Amidst all the banter-filled tomfoolery, useful tools were another weapon employed by the Left. Voteforpolicies.org.uk was a site urging users to click which policies they liked, before advising them which party it meant they should vote for. While Vote For Policies is independent, tools such as this gave people the chance to find out if they agreed with Corbyn’s policies, setting aside any of the personal rhetoric in the wider press and any preconceptions they might have had. It was completed nearly 400,000 times. Tactical2017.com was a bit more direct, urging people to enter their postcode and telling them which way to vote to block their local Tory candidate.
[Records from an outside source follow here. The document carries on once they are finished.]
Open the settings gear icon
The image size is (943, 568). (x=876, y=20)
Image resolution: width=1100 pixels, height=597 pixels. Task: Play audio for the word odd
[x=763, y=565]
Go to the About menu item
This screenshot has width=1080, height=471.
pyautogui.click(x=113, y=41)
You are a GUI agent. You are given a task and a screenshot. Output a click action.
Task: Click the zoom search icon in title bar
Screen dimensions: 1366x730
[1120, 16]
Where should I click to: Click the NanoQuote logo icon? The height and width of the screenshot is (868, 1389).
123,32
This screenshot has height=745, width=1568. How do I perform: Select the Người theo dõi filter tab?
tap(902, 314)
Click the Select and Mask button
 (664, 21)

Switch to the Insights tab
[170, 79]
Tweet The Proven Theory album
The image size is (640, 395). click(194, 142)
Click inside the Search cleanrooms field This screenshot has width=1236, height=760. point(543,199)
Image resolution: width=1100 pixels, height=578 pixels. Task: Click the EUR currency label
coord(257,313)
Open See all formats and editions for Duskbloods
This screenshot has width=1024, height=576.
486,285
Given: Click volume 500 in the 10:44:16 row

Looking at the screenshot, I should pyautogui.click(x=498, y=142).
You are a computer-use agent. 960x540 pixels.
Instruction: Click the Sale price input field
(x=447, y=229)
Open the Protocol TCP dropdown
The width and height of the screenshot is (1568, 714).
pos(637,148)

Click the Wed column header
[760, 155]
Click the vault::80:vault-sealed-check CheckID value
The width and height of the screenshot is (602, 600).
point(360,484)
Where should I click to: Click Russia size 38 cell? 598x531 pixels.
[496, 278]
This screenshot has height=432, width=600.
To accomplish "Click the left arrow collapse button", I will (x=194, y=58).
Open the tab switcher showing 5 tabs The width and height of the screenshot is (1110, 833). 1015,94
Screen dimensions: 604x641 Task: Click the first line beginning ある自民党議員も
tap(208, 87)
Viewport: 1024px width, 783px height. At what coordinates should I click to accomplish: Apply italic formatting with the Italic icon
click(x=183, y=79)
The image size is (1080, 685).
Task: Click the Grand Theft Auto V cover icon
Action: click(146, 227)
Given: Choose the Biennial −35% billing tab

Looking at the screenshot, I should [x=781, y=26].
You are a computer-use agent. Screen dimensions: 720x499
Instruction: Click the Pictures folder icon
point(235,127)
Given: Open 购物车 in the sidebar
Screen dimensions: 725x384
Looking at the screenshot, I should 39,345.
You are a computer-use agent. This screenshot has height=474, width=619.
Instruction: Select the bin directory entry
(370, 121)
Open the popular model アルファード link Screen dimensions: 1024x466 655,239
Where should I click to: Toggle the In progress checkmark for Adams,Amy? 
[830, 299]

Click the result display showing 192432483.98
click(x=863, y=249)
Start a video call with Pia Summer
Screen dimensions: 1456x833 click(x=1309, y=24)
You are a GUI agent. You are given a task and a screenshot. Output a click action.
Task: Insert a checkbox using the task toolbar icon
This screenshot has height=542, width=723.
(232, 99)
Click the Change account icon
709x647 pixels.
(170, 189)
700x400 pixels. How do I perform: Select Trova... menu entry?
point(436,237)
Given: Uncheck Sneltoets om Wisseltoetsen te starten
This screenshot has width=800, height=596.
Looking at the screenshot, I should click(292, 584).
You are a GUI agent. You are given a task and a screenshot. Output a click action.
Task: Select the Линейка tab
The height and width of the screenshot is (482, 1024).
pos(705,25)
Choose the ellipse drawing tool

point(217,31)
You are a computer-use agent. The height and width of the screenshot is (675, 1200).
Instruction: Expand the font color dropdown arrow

It was shared over 300,000 times on Facebook.

Facebook played its part in the 2015 General Election – indeed the Electoral Commission reported that the Tories spent £1.2 million on Facebook advertising during that campaign as opposed to £160,000 by Labour – but not like it did this year. It seemed as though two years of seemingly anti-Corbyn rhetoric from the established media meant enough was enough for the Left – and social media was the only tool they could use to fight back.

What we’ve just witnessed is the power of social media when it’s deployed by a single movement. The way it harnessed and motivated the youth vote will not be lost on Labour, or the Conservatives – especially after YouGov’s post-election breakdown estimated that just 28 per cent of Sun readers voted the way the paper wanted them to. Suddenly, 1992 seems like a very long time ago.